» **Task requirements**: In the text on analog gear and mixing, what is named as Andy Wallace's favorite tool?

» **Text**:
=-=-=-=-=

The same goes for programming automation curves for synth sounds, for example, the cut-off of a TB 303. It’s faster to program in than to program out, and the result is always organic. It’s no accident that experienced sound engineers see their old SSL or Neve console as an instrument. And in the literal sense. Intuitive interventions in the mix with pots and faders put the focus on the ear and deliver original results in real-time.
Maximum reduction as a recipe for success
In the analog days, you could only afford a limited number of instruments and pro audio equipment. Purchasing decisions were made more consciously and the limited equipment available was used to its full potential. Today it is easy to flood the plugin slots of your DAW with countless plugins on a small budget. But one fact is often overlooked. The reduction to carefully selected instruments is very often style-shaping. Many musicians generate a clear musical fingerprint precisely through their limited instrument selection.
The concentration on a few, but consciously selected tools define a signature sound, which in the best case becomes an acoustic trademark. This is true for musicians as well as for sound engineers and producers. Would Andy Wallace deliver the same mixes if he swapped his favorite tool (SSL 4000 G+) for a plugin bundle complete with DAW? It’s no coincidence that plugin manufacturers are trying to port the essence of successful producers and sound engineers to the plugin level. Plugins are supposed to capture the sound of Chris Lord Alge, Al Schmitt, or Bob Clearmountain.

=-=-=-=-=

(Screenshot grounding data)
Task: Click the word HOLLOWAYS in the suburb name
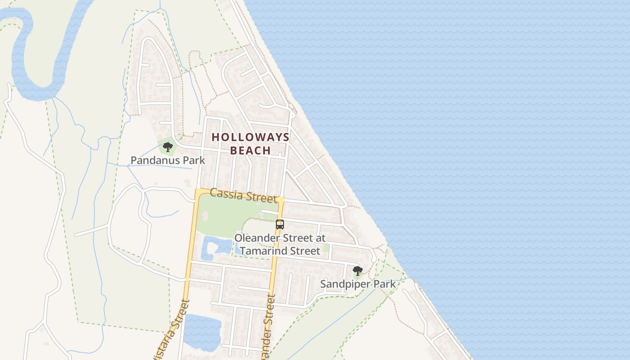point(251,137)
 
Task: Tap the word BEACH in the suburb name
point(251,150)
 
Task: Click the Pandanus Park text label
point(167,160)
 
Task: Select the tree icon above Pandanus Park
point(167,147)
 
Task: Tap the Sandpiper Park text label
point(358,284)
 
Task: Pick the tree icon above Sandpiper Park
point(358,271)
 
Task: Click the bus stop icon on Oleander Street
point(280,224)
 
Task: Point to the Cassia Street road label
point(243,195)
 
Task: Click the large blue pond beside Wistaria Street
point(202,332)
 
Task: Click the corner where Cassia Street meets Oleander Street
point(281,200)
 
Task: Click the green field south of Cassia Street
point(225,216)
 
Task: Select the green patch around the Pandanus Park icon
point(162,143)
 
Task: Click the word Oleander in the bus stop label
point(255,238)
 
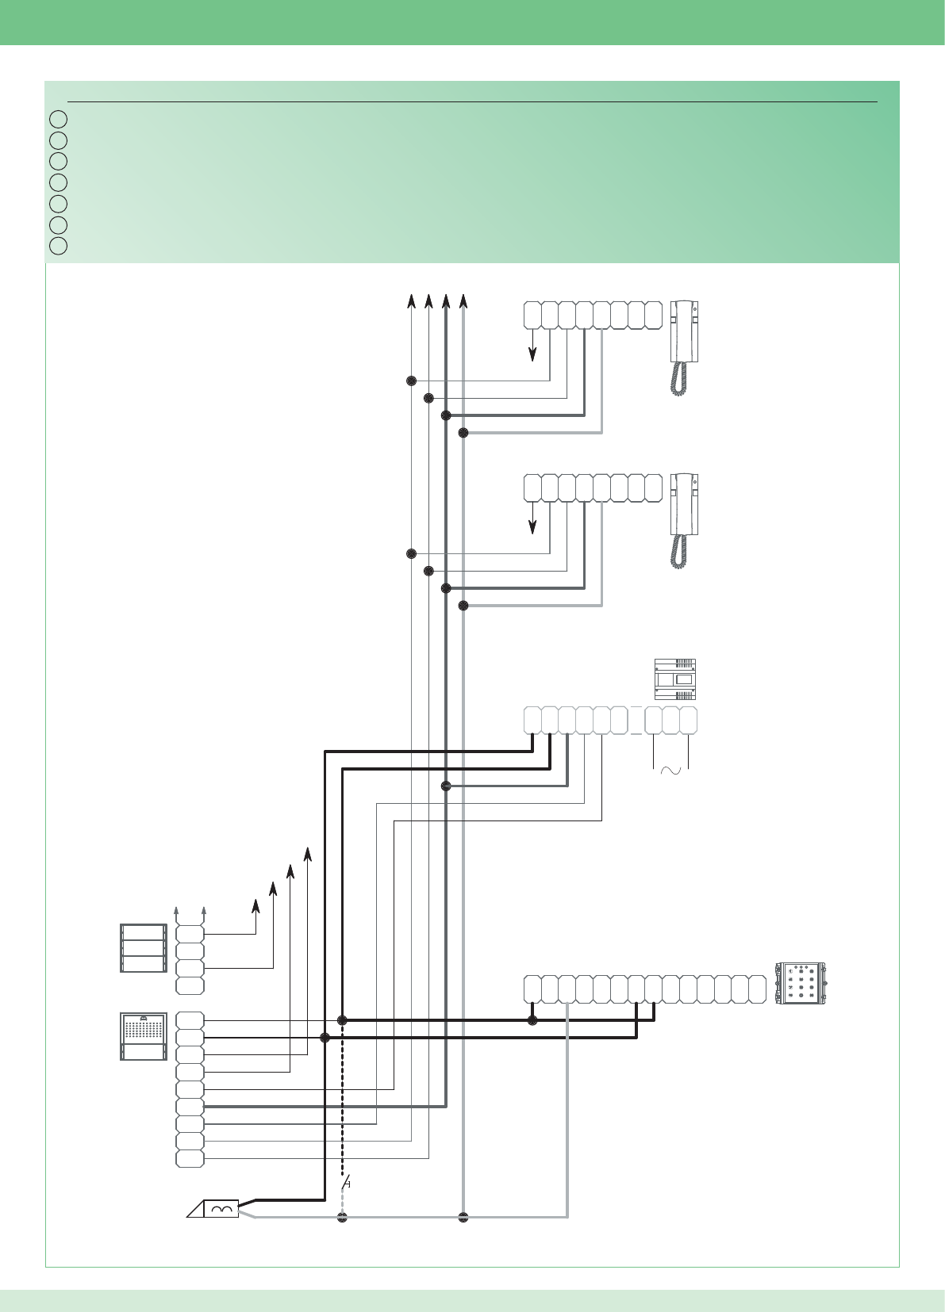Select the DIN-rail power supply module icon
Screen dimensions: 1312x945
pos(674,679)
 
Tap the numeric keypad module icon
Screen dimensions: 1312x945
pos(801,984)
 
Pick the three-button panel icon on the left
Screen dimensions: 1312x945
pos(144,948)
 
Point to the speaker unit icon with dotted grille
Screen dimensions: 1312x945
pos(144,1035)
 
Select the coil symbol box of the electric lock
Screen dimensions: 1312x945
pos(221,1209)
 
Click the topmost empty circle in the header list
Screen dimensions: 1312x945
pos(58,120)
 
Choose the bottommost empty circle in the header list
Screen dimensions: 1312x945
pos(58,246)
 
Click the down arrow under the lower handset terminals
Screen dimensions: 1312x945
pos(532,523)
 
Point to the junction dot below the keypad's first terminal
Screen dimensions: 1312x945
pos(532,1020)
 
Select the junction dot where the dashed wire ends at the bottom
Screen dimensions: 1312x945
pos(343,1217)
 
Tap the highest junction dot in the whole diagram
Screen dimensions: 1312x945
pos(411,381)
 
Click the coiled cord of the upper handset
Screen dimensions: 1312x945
pos(679,379)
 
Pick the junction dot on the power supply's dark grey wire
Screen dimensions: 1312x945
pos(446,786)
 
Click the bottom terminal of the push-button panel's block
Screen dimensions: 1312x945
pos(190,985)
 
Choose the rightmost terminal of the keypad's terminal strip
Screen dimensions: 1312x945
pos(757,989)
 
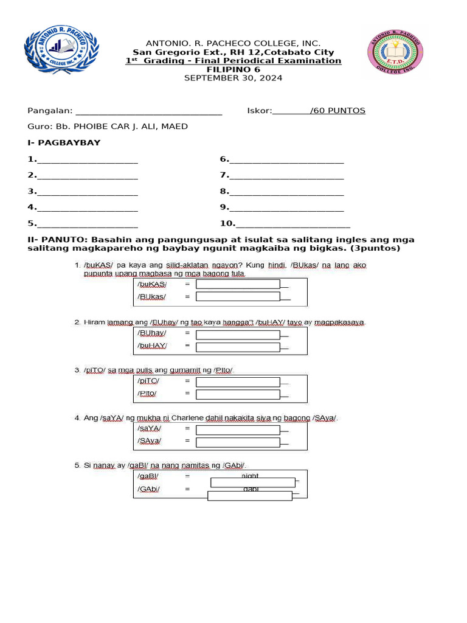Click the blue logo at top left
pyautogui.click(x=61, y=50)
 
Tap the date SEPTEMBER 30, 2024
pyautogui.click(x=233, y=78)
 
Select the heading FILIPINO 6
pyautogui.click(x=234, y=69)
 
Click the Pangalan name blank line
pyautogui.click(x=148, y=111)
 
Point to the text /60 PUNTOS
pyautogui.click(x=337, y=111)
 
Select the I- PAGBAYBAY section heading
pyautogui.click(x=64, y=143)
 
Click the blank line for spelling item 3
pyautogui.click(x=87, y=192)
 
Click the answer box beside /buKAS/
pyautogui.click(x=238, y=284)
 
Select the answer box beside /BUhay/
pyautogui.click(x=238, y=333)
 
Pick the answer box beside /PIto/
pyautogui.click(x=238, y=394)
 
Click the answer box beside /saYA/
pyautogui.click(x=238, y=429)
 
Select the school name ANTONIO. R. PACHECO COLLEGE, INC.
pyautogui.click(x=233, y=44)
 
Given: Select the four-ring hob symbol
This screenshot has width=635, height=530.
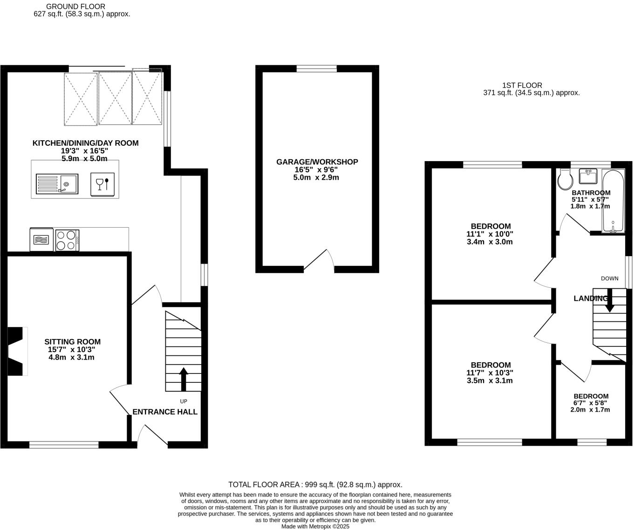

=-=-=-=-=

» **Answer below**: The SSL 4000 G+